A new study warns that less-common languages are in danger of disappearing from the Internet.
Tongues including Icelandic, Latvian, Lithuanian and Maltese simply have too few speakers to gain a foothold, and too few examples online to power translation engines. While they are among those with the highest risk for digital extinction, no language — other than English — is safe. Even Dutch, French, German, Italian and Spanish were shown to have no better than "moderate support," when it came to resources to fuel increasingly sophisticated technology such as speech-to-text and voice-controlled devices.
The study, "Europe's Languages in the Digital Age," was carried out by META-NET, a European nonprofit that aims to future-proof at least 30 of the 80 languages spoken in Europe. META-NET has designated today (Sept. 26) as The European Day of Languages.
The researchers assessed language technology software, including spell and grammar checkers, virtual personal assistants such as Siri on the iPhone, online translators such as Google Translate and car navigation systems to see how well languages are represented digitally.

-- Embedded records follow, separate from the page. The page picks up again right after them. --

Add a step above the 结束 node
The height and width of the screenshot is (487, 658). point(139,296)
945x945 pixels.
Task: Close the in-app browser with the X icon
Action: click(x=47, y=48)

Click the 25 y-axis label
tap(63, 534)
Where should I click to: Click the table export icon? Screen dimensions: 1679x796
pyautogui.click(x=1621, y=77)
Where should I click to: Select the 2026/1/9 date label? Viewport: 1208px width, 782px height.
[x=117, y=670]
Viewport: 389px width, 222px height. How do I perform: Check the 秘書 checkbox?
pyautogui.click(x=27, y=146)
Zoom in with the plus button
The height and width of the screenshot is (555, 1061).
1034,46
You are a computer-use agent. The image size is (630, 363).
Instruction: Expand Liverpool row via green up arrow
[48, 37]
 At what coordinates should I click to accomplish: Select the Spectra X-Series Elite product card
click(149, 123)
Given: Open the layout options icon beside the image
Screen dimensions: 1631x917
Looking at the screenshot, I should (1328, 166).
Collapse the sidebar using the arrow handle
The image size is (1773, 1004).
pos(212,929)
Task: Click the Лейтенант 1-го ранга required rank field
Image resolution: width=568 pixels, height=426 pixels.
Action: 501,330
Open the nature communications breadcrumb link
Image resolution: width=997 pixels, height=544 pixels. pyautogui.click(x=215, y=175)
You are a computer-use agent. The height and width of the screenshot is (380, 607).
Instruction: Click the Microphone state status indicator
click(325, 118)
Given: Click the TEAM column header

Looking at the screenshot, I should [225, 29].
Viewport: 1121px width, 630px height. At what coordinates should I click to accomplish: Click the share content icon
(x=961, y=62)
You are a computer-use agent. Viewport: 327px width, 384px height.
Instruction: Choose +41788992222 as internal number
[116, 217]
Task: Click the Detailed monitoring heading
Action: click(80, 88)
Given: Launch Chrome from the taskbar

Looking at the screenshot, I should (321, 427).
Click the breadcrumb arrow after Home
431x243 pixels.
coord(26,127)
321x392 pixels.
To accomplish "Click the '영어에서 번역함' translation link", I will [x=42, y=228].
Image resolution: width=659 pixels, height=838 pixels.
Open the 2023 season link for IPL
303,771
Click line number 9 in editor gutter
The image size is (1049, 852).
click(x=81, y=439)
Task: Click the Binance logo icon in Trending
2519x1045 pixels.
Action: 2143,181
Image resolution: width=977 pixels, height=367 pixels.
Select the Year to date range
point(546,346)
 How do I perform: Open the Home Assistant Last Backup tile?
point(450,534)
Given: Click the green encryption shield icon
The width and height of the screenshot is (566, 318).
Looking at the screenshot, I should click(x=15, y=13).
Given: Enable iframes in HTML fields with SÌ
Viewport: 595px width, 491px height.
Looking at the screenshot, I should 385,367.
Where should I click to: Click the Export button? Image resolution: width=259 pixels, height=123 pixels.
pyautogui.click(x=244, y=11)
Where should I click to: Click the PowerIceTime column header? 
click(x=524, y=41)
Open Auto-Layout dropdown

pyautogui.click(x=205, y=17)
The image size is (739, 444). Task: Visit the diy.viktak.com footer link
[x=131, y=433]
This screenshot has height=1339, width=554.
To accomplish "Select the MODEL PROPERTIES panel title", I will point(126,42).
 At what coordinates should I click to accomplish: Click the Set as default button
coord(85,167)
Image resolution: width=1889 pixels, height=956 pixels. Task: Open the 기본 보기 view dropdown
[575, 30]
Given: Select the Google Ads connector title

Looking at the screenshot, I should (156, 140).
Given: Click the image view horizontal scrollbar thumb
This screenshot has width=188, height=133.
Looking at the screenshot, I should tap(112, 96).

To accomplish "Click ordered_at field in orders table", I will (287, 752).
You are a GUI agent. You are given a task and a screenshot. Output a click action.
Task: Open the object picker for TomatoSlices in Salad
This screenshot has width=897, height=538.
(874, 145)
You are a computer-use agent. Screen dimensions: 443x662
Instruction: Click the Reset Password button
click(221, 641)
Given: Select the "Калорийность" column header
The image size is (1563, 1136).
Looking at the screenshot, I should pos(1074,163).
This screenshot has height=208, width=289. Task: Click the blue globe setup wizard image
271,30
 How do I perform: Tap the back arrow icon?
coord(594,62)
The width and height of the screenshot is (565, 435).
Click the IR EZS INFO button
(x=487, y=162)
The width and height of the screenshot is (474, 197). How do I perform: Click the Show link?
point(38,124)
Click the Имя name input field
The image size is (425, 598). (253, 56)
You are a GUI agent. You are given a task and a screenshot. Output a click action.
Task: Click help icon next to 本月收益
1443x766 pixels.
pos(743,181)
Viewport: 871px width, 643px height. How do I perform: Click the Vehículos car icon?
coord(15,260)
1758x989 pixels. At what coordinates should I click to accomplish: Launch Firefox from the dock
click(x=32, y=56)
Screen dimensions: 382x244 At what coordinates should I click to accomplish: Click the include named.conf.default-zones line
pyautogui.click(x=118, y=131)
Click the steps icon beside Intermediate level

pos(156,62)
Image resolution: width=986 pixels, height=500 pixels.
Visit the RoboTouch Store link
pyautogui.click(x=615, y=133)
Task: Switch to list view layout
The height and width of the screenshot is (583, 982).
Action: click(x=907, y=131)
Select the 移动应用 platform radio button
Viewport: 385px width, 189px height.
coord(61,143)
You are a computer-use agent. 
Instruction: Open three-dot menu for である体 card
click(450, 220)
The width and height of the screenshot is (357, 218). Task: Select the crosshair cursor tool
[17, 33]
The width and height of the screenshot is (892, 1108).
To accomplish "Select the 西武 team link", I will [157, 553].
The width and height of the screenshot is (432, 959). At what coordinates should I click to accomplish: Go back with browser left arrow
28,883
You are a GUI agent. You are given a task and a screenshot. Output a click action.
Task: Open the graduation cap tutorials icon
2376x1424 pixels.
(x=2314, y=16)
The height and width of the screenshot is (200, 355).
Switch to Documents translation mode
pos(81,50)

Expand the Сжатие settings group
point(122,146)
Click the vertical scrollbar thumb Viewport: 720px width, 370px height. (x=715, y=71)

Languages are often automatically translated by comparing each new sentence against thousands of sentences previously translated by people and stored in a database. The better the match, the more accurate the result. But statistical methods are doomed to fail in the case of languages with smaller pools of sample data, the study said.
"The gap between 'big' and 'small' languages still keeps widening," Georg Rehm, co-editor of the study, said in a statement. "We have to make sure that we equip all smaller and under-resourced languages with the needed base technologies, otherwise these languages are doomed to digital extinction."
META-NET says the gaps in technology across European languages must be overcome to establish a single digital market, one where language does not hamper the flow of information. But the barriers are huge, they say. The deep-rooted English-language focus of most research and development is one big hurdle. In addition, Europe's oldest languages are imperiled by the inherent difficulties, little interest and insufficient funds on the part of tech companies.